### [ACTION ITEM]
Copy exactly, line for line, the part of the listing from the line containing "Click the hidden-password" through its last line, and nothing else.

### [LISTED ENTRIES]
=== Section Start ===

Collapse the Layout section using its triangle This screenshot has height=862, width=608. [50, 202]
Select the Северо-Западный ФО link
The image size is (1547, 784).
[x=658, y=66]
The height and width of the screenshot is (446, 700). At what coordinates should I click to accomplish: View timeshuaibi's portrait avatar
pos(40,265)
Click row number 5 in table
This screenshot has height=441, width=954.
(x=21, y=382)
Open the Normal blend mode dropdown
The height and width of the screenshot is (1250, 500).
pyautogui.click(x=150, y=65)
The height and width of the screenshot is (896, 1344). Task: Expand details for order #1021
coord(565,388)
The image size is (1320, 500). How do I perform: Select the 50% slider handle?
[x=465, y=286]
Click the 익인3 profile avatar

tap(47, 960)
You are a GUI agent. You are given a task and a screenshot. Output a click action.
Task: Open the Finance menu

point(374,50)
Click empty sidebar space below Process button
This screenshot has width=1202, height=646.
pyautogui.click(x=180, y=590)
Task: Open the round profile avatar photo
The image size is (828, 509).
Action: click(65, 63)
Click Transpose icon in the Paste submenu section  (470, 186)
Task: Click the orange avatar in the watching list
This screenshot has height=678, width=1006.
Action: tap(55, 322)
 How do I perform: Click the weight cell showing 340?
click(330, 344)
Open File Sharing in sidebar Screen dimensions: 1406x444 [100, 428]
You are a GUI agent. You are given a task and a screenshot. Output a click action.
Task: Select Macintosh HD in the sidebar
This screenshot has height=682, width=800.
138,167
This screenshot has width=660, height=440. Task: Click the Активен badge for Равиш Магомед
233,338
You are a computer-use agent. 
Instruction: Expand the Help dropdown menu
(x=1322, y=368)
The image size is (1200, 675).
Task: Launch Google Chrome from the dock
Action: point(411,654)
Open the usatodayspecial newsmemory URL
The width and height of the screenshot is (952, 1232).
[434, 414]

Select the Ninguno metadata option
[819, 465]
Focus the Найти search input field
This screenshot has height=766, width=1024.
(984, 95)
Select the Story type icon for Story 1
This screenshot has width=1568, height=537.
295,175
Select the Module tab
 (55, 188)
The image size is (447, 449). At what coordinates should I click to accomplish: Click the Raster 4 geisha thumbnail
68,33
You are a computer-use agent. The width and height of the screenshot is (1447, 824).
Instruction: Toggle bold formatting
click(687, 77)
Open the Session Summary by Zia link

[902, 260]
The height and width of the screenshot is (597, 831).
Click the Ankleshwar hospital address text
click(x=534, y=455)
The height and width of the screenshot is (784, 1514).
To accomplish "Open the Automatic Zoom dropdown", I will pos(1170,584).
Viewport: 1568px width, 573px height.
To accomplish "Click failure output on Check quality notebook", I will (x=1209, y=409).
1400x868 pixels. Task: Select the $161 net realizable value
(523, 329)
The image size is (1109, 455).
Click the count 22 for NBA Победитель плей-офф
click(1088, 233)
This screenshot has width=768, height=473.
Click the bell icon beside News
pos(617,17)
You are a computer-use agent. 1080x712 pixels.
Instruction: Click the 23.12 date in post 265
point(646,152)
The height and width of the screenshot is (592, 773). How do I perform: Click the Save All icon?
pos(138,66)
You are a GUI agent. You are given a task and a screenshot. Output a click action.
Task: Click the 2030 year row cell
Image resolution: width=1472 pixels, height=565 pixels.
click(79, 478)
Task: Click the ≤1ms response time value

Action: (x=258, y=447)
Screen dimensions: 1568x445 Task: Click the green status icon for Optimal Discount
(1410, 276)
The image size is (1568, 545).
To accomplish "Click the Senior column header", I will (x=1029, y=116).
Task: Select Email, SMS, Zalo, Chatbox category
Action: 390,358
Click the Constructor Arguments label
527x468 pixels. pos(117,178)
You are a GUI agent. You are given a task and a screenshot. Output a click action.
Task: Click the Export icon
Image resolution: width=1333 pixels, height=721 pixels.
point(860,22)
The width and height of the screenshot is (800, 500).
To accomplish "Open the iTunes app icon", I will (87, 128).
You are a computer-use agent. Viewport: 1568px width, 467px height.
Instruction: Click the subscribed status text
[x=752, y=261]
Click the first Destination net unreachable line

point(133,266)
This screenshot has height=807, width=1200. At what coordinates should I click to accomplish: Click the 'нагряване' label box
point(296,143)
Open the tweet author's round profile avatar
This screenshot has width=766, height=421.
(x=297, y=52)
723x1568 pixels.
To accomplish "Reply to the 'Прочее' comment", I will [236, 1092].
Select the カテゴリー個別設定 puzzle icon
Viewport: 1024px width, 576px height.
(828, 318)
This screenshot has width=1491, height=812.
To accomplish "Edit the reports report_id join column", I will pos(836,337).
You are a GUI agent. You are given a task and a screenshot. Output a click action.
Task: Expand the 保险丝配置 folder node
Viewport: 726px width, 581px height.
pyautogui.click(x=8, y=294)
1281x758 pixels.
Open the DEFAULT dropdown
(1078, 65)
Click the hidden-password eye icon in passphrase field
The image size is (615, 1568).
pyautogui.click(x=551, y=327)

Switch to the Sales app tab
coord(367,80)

=== Section End ===

### [WRITTEN RESPONSE]
Click the hidden-password eye icon in passphrase field
The image size is (615, 1568).
pyautogui.click(x=551, y=327)

Switch to the Sales app tab
coord(367,80)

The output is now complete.